Alle origini origini di una gara storica che ha lasciato come eredità un tracciato di scialpinismo sicuro e divertente nel cuore delle Dolomiti di Brenta.
Carlo Brena
Dici Tre Tre e pensi immediatamente a Madonna di Campiglio, alle vittorie di Ingemar Stenmark e alle folle oceaniche degli anni 90 per vedere Alberto Tomba, alle riprese video in notturna e al prestigio di una gara che è entrata nella storia. Ma la storia, o meglio la genesi, della 3Tre nasce ben prima del 1967, l’anno d’esordio.
LE ORIGINI DI UNA GARA
Siamo negli anni del dopo guerra, una Italia da ricostruire, da far rinascere dalle macerie di un conflitto che ha lacerato gli animi, ma che non è riuscito a sradicare la passione per lo sci nelle vallate alpine. E così sulle ceneri del conflitto mondiale, nasce in Trentino un piccolo circuito di gare composto da un trittico di prove: uno slalom speciale a Serrada di Folgaria, un gigante sulle nevi del Monte Bondone e una discesa libera a Fai della Paganella, e questo piccolo campionato trentino di combinata, prende il nome di Tre Tre. Nella prima tappa del 1950 si schierano ben 57 atleti in rappresentanza di Italia, Germania, Austria, Jugoslavia, USA e persino Turchia, perché l’eco delle competizioni valica ben presto i confini della provincia di Trento, tanto da richiamare l’attenzione e la partecipazione dei più forti sciatori dell’epoca, tra cui il trentenne Zeno Colò, che vince le prime due prove della Tre Tre ma non si presenta al via della terza gara al Bondone, perché già in viaggio verso i mondiali di Aspen, negli Stati Uniti, dove vincerà la discesa libera e il gigante, e l’argento nello slalom speciale.
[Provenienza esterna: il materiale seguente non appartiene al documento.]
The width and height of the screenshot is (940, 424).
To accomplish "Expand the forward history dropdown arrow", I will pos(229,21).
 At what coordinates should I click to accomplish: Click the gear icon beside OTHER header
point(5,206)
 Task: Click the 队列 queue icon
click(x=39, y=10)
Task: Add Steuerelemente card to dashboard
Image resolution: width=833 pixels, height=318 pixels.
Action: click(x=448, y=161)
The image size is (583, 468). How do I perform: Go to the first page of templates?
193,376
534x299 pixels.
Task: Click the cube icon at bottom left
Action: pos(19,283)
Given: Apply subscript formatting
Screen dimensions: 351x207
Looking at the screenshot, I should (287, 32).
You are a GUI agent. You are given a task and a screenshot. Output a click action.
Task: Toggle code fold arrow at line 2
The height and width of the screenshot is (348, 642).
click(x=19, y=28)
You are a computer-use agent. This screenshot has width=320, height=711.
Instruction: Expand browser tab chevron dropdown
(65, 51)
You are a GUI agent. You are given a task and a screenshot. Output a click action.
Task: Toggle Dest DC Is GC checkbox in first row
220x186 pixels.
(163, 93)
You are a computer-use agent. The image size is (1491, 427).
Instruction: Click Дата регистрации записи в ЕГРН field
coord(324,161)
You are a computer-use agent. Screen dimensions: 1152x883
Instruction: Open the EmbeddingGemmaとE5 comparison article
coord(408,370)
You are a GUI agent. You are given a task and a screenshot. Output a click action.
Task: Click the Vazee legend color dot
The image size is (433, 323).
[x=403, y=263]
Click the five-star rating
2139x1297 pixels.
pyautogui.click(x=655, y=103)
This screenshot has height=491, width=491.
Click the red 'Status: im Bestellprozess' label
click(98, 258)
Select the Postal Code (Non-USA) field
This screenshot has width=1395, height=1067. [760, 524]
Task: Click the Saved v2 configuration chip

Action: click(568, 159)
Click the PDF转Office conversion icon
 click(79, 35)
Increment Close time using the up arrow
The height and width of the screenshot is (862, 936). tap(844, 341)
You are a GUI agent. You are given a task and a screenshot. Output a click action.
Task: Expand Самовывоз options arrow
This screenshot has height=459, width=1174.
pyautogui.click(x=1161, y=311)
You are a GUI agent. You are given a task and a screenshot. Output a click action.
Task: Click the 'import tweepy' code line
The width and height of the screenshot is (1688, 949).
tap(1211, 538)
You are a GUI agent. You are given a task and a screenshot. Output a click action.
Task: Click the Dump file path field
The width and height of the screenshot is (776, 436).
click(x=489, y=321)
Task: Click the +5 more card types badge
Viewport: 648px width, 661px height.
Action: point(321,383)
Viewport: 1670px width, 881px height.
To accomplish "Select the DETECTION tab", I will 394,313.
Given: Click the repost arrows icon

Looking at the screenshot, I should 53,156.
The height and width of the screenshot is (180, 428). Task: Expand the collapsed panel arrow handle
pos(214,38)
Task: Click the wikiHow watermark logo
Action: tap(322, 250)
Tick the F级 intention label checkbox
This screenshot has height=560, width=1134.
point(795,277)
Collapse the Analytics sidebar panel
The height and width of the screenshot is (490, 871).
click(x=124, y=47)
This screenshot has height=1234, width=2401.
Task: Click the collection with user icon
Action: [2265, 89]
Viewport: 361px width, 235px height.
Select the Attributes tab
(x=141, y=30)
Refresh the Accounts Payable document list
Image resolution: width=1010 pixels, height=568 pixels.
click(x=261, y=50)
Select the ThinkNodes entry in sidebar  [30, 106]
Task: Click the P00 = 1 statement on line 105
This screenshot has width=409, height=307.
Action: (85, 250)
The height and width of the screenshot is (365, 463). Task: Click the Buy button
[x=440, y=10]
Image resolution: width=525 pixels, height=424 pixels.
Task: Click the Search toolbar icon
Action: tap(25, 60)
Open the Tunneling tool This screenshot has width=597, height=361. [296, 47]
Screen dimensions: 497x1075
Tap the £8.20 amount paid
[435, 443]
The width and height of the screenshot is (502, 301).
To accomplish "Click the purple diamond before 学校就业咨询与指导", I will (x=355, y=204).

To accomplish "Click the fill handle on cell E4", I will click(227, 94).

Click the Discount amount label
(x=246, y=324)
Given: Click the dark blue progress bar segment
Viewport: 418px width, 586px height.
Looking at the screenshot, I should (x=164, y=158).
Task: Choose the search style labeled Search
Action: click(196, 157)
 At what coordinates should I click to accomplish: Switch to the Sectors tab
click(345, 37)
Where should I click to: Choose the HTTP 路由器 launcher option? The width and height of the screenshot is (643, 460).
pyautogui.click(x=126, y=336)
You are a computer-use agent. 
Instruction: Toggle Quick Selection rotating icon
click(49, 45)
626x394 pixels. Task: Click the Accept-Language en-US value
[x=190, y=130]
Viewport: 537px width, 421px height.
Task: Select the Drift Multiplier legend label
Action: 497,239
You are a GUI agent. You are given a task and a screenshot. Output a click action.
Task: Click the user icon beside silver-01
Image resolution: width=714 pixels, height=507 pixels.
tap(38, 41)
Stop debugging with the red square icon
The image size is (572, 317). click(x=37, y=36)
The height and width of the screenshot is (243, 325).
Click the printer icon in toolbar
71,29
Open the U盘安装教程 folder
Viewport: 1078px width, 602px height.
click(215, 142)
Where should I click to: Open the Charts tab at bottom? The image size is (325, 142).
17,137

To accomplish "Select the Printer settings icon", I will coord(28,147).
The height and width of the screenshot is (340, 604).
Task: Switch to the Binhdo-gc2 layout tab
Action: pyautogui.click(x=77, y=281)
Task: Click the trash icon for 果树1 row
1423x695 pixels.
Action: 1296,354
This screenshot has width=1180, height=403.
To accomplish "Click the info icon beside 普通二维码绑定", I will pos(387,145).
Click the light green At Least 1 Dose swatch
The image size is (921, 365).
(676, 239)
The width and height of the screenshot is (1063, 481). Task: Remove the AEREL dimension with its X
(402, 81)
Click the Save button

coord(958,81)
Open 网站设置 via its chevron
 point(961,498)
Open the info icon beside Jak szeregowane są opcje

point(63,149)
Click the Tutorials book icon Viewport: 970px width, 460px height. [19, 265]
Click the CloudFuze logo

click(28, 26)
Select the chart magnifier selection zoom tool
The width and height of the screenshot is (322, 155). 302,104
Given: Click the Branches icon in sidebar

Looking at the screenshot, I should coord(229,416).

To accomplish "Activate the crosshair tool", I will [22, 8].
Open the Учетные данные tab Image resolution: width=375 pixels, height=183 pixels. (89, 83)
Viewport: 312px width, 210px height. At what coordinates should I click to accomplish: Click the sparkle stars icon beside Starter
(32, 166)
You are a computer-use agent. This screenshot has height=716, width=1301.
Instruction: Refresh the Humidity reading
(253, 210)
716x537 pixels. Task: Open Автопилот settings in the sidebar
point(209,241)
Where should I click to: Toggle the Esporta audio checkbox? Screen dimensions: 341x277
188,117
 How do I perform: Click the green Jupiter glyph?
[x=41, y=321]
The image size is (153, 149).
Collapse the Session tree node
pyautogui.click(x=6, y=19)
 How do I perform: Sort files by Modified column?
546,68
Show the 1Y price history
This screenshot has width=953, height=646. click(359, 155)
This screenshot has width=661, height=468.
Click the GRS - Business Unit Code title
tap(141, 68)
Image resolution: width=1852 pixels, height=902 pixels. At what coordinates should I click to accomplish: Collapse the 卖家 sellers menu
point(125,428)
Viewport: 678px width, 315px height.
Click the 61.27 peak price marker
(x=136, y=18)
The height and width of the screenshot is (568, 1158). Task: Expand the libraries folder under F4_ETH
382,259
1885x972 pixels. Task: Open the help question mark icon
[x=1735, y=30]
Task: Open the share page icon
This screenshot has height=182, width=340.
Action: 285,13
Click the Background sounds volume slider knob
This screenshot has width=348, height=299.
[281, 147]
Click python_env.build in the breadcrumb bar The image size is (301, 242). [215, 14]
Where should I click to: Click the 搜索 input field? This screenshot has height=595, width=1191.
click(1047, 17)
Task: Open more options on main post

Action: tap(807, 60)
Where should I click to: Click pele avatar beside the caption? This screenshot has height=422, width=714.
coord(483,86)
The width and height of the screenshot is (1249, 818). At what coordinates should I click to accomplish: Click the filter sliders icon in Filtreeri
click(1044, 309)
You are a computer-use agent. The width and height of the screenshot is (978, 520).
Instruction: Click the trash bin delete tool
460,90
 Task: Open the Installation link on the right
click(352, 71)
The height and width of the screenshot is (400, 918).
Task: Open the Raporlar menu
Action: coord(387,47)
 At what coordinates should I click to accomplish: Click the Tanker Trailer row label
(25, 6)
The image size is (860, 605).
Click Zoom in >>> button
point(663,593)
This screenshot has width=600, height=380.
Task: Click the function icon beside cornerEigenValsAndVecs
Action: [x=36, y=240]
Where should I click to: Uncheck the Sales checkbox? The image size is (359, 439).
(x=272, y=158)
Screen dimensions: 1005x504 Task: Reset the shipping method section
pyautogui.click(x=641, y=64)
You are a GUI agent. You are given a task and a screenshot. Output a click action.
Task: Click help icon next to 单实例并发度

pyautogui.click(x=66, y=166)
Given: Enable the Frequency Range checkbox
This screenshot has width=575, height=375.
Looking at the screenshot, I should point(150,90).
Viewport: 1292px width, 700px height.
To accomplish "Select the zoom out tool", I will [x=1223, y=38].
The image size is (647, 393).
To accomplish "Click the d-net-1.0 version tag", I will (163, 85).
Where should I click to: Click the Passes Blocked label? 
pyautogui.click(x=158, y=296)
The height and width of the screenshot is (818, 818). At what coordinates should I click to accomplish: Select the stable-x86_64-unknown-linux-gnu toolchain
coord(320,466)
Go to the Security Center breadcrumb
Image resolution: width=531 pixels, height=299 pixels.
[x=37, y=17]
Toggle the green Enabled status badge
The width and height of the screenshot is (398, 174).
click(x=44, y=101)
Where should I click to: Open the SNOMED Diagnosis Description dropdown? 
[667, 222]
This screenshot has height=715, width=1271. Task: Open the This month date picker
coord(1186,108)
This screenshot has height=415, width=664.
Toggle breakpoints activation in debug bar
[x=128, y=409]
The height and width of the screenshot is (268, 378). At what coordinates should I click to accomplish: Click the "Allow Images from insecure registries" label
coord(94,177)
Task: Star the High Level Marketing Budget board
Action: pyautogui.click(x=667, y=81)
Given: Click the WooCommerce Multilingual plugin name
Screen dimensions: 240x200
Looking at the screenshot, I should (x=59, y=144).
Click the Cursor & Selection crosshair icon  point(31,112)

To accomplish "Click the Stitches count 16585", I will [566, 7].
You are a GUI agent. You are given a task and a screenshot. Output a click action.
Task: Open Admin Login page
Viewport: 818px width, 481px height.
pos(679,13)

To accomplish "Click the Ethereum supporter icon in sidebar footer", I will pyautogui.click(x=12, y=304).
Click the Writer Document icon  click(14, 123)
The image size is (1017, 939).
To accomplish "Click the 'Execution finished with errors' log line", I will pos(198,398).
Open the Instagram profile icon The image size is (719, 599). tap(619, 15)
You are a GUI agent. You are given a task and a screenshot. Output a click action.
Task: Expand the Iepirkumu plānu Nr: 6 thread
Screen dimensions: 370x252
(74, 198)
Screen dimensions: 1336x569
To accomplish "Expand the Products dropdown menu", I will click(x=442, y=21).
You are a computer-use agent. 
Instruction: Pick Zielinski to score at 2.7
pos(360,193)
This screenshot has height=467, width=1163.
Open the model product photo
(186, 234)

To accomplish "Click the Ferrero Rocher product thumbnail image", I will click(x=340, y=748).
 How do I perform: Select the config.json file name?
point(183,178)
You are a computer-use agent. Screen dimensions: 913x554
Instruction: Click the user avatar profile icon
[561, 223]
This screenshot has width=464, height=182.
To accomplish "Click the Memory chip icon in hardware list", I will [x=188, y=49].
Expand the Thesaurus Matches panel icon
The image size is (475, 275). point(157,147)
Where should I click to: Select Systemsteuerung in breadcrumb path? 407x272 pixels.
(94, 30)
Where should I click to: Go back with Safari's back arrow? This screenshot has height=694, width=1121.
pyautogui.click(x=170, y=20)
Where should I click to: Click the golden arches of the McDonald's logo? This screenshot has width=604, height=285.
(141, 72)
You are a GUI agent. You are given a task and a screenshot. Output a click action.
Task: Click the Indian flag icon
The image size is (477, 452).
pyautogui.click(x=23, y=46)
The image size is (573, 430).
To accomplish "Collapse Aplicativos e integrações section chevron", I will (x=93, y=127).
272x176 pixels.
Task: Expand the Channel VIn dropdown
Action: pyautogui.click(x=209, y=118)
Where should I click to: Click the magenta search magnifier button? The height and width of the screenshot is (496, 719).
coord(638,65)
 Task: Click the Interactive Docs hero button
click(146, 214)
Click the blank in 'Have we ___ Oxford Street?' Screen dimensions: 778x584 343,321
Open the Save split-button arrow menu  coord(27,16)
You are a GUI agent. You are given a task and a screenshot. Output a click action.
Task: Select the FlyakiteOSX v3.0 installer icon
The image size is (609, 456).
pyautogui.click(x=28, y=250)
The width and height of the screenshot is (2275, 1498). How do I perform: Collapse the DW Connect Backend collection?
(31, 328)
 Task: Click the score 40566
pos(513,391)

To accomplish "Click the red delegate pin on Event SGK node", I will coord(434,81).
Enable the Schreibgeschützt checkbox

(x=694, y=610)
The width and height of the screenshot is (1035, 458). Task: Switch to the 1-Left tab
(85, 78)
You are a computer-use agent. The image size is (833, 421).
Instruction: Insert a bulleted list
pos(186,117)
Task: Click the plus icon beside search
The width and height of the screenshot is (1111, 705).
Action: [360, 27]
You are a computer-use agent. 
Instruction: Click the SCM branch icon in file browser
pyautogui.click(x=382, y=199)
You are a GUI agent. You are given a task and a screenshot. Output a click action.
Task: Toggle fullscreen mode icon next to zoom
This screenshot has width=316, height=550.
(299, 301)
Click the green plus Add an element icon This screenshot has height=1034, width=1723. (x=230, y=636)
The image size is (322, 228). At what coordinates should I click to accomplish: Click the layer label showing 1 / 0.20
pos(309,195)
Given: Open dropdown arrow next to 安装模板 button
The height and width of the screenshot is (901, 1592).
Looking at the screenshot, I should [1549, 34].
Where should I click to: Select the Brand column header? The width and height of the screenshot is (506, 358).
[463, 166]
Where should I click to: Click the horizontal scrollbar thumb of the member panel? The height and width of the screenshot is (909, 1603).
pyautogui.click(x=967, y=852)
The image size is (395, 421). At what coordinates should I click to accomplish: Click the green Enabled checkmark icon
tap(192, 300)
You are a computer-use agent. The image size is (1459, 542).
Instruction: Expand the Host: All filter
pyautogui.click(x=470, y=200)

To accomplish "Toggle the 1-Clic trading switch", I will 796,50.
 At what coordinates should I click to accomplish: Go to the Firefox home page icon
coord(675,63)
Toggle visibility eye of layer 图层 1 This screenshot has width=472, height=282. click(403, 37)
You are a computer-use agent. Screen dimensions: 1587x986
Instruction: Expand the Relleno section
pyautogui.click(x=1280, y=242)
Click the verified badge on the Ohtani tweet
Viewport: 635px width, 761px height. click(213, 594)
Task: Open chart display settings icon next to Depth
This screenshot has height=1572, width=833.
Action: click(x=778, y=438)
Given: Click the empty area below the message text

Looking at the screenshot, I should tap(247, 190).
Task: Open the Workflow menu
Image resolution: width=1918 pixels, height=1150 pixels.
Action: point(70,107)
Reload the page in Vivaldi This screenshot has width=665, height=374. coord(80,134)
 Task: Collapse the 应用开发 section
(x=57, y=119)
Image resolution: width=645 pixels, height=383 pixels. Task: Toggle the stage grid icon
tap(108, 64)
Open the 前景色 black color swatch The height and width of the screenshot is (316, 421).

Ma tornando indietro a quel giorno del 1950, Zeno Colò conquista la vittoria con oltre 15 secondi sul cortinese Alverà, in una gara in cui regole, norme e sistemi di sicurezza sono molto lontani da quelli odierni: sbaglia colui che si immagina la libera di Fai della Paganella come una prova veloce dei giorni nostri, perché siamo andati a ripercorrere il tracciato originale e abbiamo scoperto aspetti di quelle competizioni che ci hanno messo i brividi.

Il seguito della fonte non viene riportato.